Post by lpetrich » Mon Jan 01, 2018 8:57 am

A Mathematician Who Decodes the Patterns Stamped Out by Life | Quanta Magazine
About mathematician Corina Tarnita and her moving into biology. In particular, how organisms make patterns.
Of all the patterns Tarnita explores, one of the most enchantingly enigmatic are fairy circles: barren round patches that dot the grasslands of Namibia like pepperoni slices on a pizza. They can persist as long as 75 years, but their cause has been hotly debated. Some scientists argue that termite colonies build and maintain the bare circles, while others blame them on plants battling for water across the arid landscape. In January, Tarnita and her colleagues published an article in Nature that suggested a compromise: that both processes together, acting on different scales, could imprint the observed pattern on the ecosystem.
Then an interview with her.

She described how she has worked with a certain Bob Pringle on the spacing of termite mounds in Kenya. They are spaced out because the groups of termites don't want to get too close to each other, because they'd be competing for resources if they did. They thus form a roughly hexagonal pattern, because a hexagonal pattern is the best possible circle packing in 2 dimensions.

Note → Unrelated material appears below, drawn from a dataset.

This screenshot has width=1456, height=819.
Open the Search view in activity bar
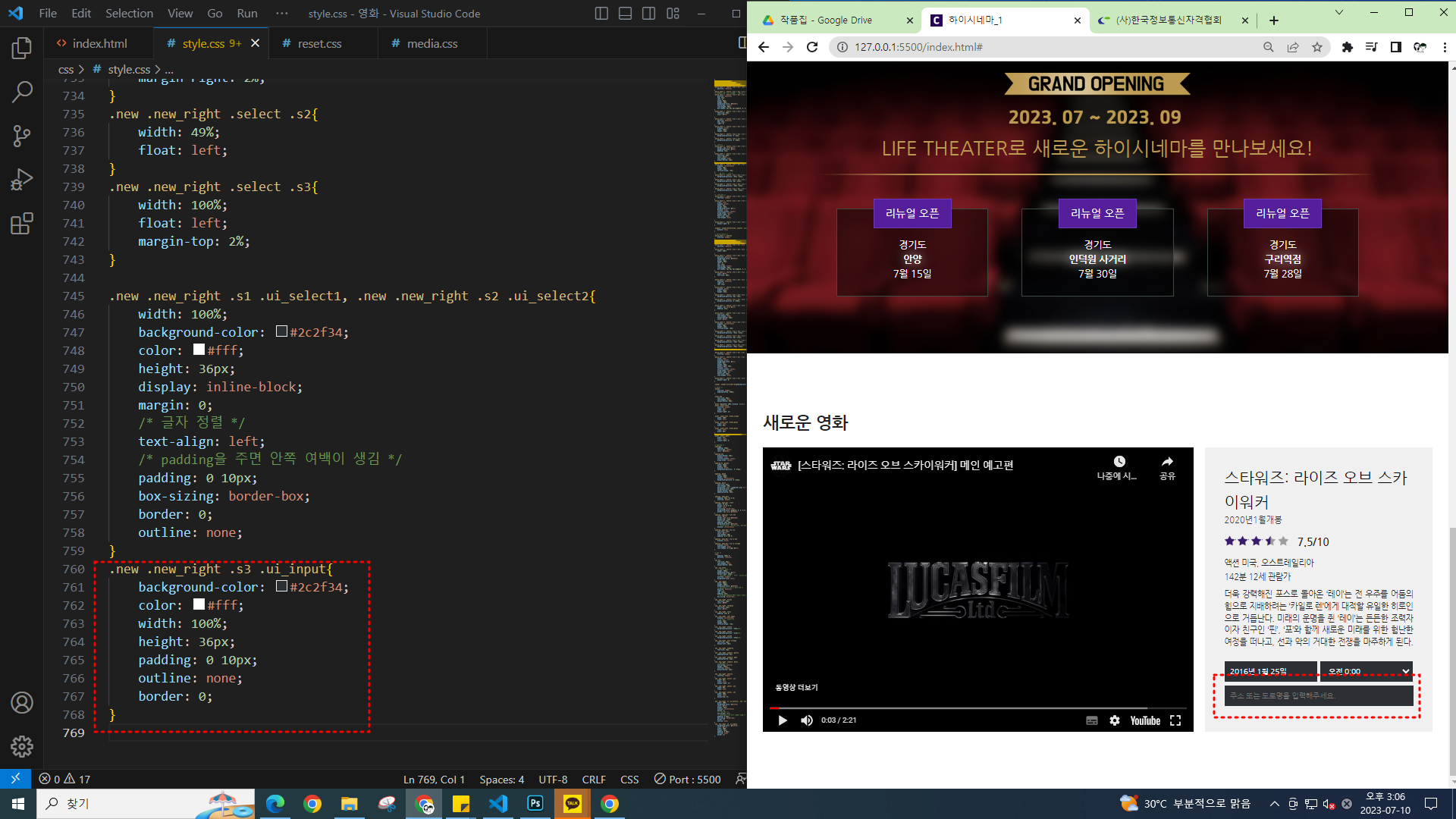22,93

She speculates that this could be useful in diagnosing the health of ecosystems:
Do you know about Alan Turing? Turing was obsessed with morphological patterns. Why do tigers have stripes, why do leopards have spots, and so on. He created what’s called an activator-inhibitor system, and it’s a very elegant system that people had employed for vegetation as well.

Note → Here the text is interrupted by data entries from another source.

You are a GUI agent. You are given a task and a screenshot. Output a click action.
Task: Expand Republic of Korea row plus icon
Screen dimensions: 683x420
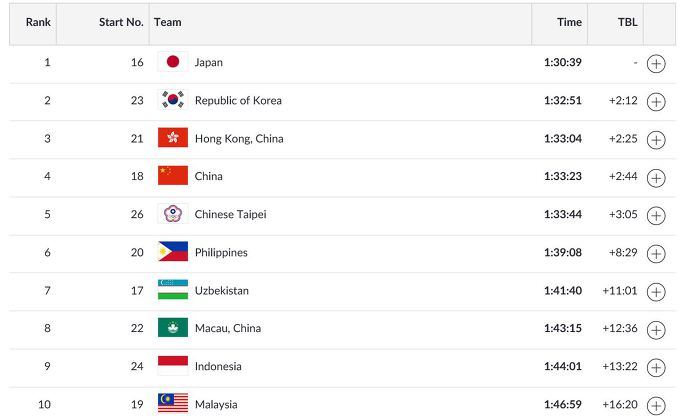click(656, 102)
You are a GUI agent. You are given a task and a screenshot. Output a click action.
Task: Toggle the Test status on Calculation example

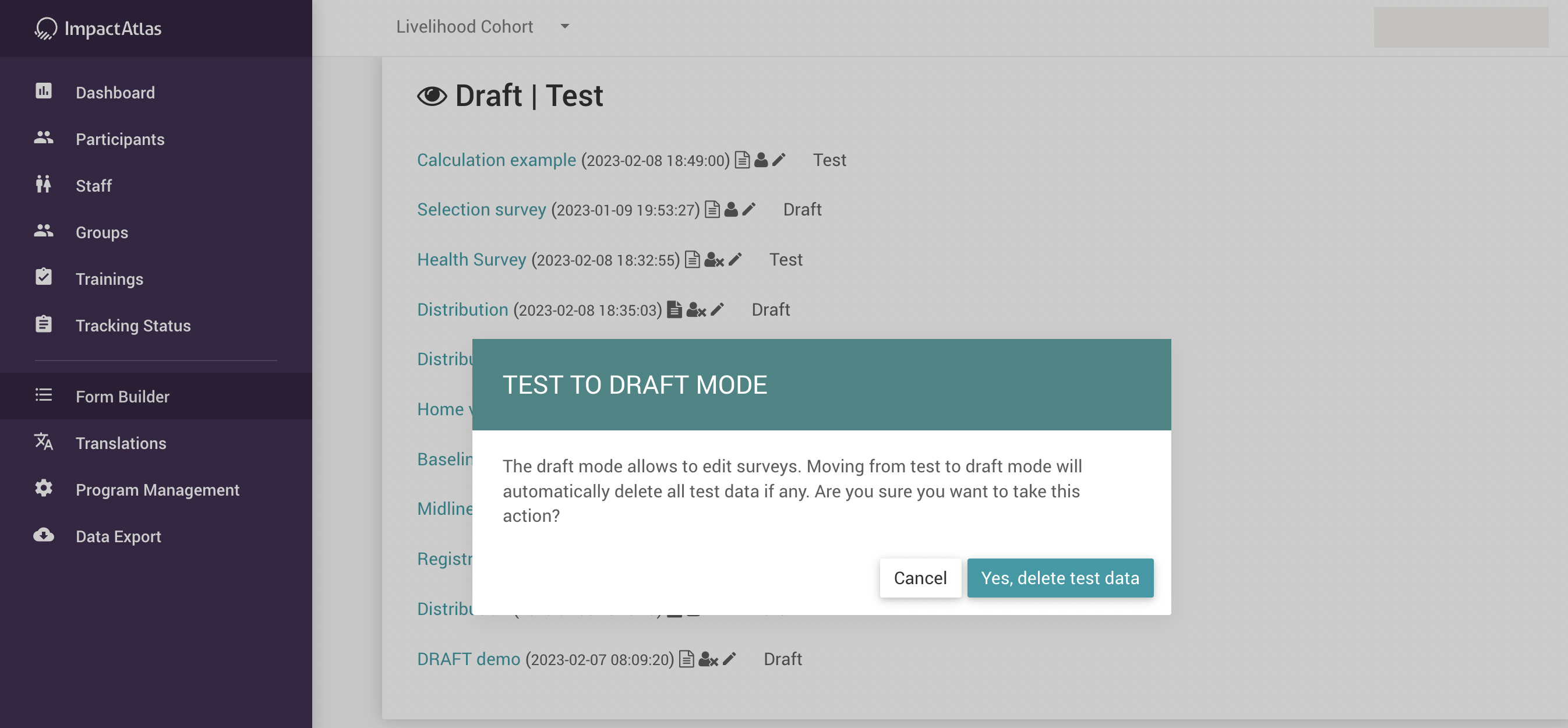(829, 160)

The Turing-type pattern says that when I have a lot of rainfall, the world should look like my well-watered lawn. As I start to lose precipitation I start to lose biomass, but the way I lose biomass is in a very predictable manner. The first thing I should see is something that looks like regular gaps of vegetation. As you keep decreasing the precipitation, those gaps start to form this maze-like pattern that looks like a beautiful labyrinth. As you keep decreasing the precipitation even further, those gaps stretch even more into spots.

And immediately after you’ve gotten to the spots-like stage, if you keep losing precipitation, the very next thing you should see is desert. You have what’s called catastrophic collapse. You just immediately lose everything.
At least if the individual ground-cover plants need some neighbors to survive.